John Dalton (1766)
John Dalton was born in England in 1766, ten years before the U.S. Declaration of Independence was signed. His family lived in a small thatched cottage. As a small child, John worked in the fields with his older brother, and helped his father in the shop where they wove cloth. Although they had enough to eat, they were poor. Most poor boys at that time received no education, but John was lucky to attend a nearby school. In 1766, only about one out of every 200 people could read.
John was a good student and loved learning. His teachers encouraged him to study many things. When he was twelve, he opened his first school in a nearby town, but there was very little money. He had to close his school and work in his uncle's fields.
Three years later, he joined his older brother and a friend to run a school in Kendall, England. They taught English, Latin, Greek, French, and 21 math and science subjects. John studied the weather and the nature around him. He collected butterflies, snails, mites, and maggots. He measured his intake of food and compared it to his production of waste. He discovered he was color-blind and studied that, too.
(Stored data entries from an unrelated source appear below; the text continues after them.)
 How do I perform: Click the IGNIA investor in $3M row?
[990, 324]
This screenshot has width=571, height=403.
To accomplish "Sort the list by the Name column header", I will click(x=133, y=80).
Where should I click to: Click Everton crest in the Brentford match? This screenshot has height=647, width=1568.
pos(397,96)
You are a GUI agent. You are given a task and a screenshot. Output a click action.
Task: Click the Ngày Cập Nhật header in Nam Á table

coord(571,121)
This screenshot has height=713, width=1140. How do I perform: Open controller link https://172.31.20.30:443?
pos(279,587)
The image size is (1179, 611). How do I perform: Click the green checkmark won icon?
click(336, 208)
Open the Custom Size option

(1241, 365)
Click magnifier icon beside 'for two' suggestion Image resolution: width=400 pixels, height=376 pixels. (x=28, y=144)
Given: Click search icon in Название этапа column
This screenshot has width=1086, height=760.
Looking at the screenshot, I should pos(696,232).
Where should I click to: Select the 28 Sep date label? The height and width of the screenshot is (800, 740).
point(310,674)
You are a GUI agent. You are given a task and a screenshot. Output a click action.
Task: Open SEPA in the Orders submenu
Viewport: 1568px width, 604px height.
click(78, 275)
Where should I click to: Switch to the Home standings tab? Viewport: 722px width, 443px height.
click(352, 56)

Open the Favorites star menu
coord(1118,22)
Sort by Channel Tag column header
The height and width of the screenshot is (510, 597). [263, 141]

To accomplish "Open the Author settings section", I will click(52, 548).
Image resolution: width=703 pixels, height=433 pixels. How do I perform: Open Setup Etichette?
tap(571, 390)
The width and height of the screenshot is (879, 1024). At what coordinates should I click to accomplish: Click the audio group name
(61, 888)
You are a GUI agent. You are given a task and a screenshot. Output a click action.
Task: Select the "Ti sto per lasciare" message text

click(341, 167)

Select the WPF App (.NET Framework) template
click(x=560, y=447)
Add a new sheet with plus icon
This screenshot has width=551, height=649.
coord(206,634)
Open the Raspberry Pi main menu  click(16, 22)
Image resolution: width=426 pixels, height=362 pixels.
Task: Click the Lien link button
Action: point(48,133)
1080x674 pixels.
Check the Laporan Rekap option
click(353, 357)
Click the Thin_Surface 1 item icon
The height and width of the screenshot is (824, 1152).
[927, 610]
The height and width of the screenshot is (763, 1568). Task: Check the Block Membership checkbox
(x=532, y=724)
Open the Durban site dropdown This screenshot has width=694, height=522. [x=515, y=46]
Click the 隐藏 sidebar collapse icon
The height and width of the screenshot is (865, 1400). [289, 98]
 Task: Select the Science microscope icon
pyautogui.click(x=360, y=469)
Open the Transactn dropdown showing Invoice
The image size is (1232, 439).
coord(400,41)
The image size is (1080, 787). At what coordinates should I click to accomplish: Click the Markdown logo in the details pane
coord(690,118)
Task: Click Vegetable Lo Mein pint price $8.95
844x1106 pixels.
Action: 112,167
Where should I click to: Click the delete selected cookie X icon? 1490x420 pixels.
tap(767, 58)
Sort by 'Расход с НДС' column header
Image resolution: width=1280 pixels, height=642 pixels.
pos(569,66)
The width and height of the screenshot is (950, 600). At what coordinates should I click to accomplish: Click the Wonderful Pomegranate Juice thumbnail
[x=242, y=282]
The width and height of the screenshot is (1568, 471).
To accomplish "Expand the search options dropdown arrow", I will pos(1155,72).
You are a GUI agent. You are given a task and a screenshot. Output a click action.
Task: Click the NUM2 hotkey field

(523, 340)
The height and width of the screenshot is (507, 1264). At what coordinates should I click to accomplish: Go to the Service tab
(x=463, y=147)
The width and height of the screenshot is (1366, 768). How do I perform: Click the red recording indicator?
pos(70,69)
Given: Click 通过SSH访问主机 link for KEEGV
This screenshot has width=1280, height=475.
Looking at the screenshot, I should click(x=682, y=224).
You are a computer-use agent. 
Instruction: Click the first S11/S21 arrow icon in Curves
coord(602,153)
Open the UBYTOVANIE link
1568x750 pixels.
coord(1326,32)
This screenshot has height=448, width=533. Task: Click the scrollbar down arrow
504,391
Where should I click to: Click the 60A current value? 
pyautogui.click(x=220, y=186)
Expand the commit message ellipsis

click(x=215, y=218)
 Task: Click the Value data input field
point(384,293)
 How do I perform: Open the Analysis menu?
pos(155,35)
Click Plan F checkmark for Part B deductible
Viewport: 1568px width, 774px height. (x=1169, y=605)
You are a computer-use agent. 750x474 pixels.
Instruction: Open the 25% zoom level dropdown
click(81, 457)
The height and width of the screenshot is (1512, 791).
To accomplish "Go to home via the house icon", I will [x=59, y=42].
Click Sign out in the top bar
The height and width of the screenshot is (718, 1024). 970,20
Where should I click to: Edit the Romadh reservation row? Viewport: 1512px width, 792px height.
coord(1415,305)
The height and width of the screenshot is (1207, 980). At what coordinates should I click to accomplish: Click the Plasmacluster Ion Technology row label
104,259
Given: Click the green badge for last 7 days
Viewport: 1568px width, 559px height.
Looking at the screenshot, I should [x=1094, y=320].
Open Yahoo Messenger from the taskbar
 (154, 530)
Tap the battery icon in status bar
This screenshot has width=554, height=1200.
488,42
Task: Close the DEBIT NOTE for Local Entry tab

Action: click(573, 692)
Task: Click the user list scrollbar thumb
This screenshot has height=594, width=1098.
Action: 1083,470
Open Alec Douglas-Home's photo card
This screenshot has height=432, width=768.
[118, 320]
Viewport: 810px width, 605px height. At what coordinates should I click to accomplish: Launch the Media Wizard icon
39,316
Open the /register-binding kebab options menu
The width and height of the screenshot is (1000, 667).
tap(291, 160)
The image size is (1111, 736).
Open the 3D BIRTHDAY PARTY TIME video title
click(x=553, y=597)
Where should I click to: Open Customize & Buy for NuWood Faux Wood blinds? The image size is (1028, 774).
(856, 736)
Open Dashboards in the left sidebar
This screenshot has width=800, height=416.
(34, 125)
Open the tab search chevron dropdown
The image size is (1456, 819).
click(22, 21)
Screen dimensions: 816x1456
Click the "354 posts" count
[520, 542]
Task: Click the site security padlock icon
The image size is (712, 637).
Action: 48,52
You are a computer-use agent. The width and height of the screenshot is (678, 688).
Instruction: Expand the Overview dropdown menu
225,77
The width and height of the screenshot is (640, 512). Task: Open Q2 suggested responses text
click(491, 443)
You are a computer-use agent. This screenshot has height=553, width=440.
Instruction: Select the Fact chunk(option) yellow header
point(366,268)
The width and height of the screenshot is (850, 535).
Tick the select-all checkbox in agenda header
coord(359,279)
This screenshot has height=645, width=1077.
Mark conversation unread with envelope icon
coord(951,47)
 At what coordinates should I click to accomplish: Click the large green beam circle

In 1793, John moved to Manchester as a tutor at New College, and began observing the behavior of gases. He began to think about different elements and how they are made. He had a theory that each element is made up of identical atoms and that all elements are different because they are each made of different atoms. He thought that each element had a different weight, because it was made of different atoms.
In 1808, Dalton published a book, A New System of Chemical Philosophy, which listed the atomic weights of many known elements. His weights were not all accurate, but they formed the basis for the modern periodic table. Not everyone accepted Dalton's theory of atomic structure at the time, however. He had to defend his theory with more research.
When John Dalton died in 1844, he was buried with honors in England. More than 400,000 people viewed his body as it lay in state. As his final experiment, he asked that an autopsy be performed to find out the cause of his color-blindness. He proved that it was not caused by a problem with his eyes, but with his perception-the way his brain worked. Even in death, he helped expand scientific knowledge.
Today, scientists everywhere accept Dalton's theory of atomic structure. A simple country boy showed the world a new way of thinking about the universe and how it is made.